As such, when it finally came to research, I’m happy to say that I did have the tools to tackle the daily tasks in programming presented to me. I had the techniques of algorithmic approach in me to take on large databases, for example. It was only a few years later that I started to realize that my programs were pretty bad. Oh, they worked perfectly and fast, but no person but me could actually use them (and maybe not even me 5 years from now). They were horribly documented, were unreadable and required the input data to be in an extremely narrow way specified by me. I realized this when I started to publish and people were starting to e-mail me asking me how I calculated the Gini coefficient or Balnicities or similar. It dawned on me that I would be a lousy programmer at a software company or for everything that involved large collaborations.
This was very present in my mind when I came to Germany to work on the Data Reduction Pipeline for MUSE. I was (and sometimes still are) scared that people were going to dismiss my work, since it was documented so lousily.

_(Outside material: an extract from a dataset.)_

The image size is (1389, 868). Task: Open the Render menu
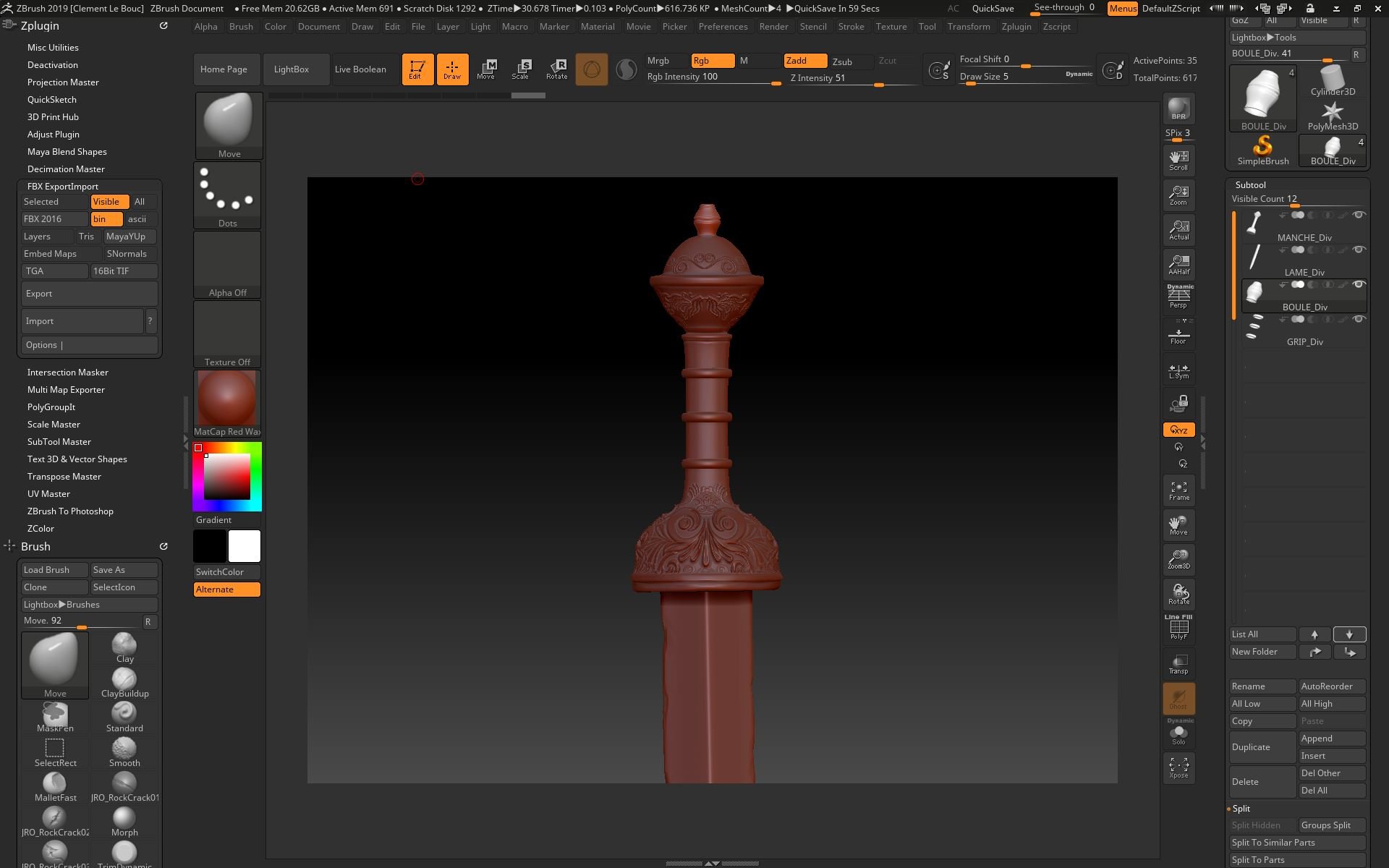tap(773, 27)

I’m actually quite happy that I have been tasked with the documentation of the pipeline, because that is allowing me to approach this very rigorously keeping in mind that everybody in our collaboration should be able to use the software. In german, we have the acronym DAU – “Dümmster anzunehmender user” (dumbest possible user) as a wordplay on GAU – “Größter anzunehmender Unfall” (greatest possible accident) from nuclear power stations. It relates to program “usability” in general.
I was then quite excited when recently a paper was published on “Best Practices for Scientific Computing” by Aruliah et al. It exactly describes the problems that are facing us astronomers more and more. In a world were author lists are growing, survey data often out-trumps single observations and ever larger and more complex observing instruments, we are increasingly faced with programming – and not easy peasy programming at that.
A lot of my fellow colleagues think that ever astronomer nowadays should take at least one year sabbatical to *really* get into the world of computer programming, not just your quick shell script to modify your ascii table, but really rigorous scientific approach to it. I don’t quite share that extreme of a view, but if you check out the “whatmyfriendsthinkido” meme for astronomy going around at the beginning of the year (see above), it is a quite accurate depiction of my laptop screen most of the time. There are variations of this meme, but the main point remains the same.
Anyway, but back to the article. I had sort of an epiphany last week. I was reducing actual MUSE lab data – lamp tests, pinhole mask tests, geometry issues and the like. If you look at the image below, you’ll see that we still have a long way to go… uff. The important thing is that there were on the order of 50 files and there were not ordered particularly well, you had to look in the headers to find the type of observations, to see which BIAS you had to use – very chaotic. Part of me was screaming to just go through them by hand and just run the pipeline on them one by one, since I would have to use different biases, arcs, flats and the likes, plus they were totally named with different identifiers.
But I remembered that article that I should not keep on doing repetitive tasks. So I soldiered on and 3 days later and many google (stackoverflow and similar) searches later I had a working program on which I could just hit “Enter” and let it run over the weekend. Now, perhaps running it “by hand” might have taken the same 3 days it took me to write that automation, but I had so much fun doing it. My office mate even learned something new relating to bash. I went home that weekend so satisfied. And I was proud of my little program, ready to tackle the next round of testing!
And then I remembered the legend that “DVD Jon” once said (I think it was him that said that, but I’m not entirely sure) that he had way more fun developing DeCSS than later watching the movies derived from that program. In a way, I learned that way of thinking from my father, too. He builds molds for the plastic industry, mostly complicated thermoforming ones. But that challenging work is way more fun than the final product that just gets stamped out by the millions.
I don’t know, it was such a well written and easy to read article, just wanted to give out an endorsement of it again and urge you to read it!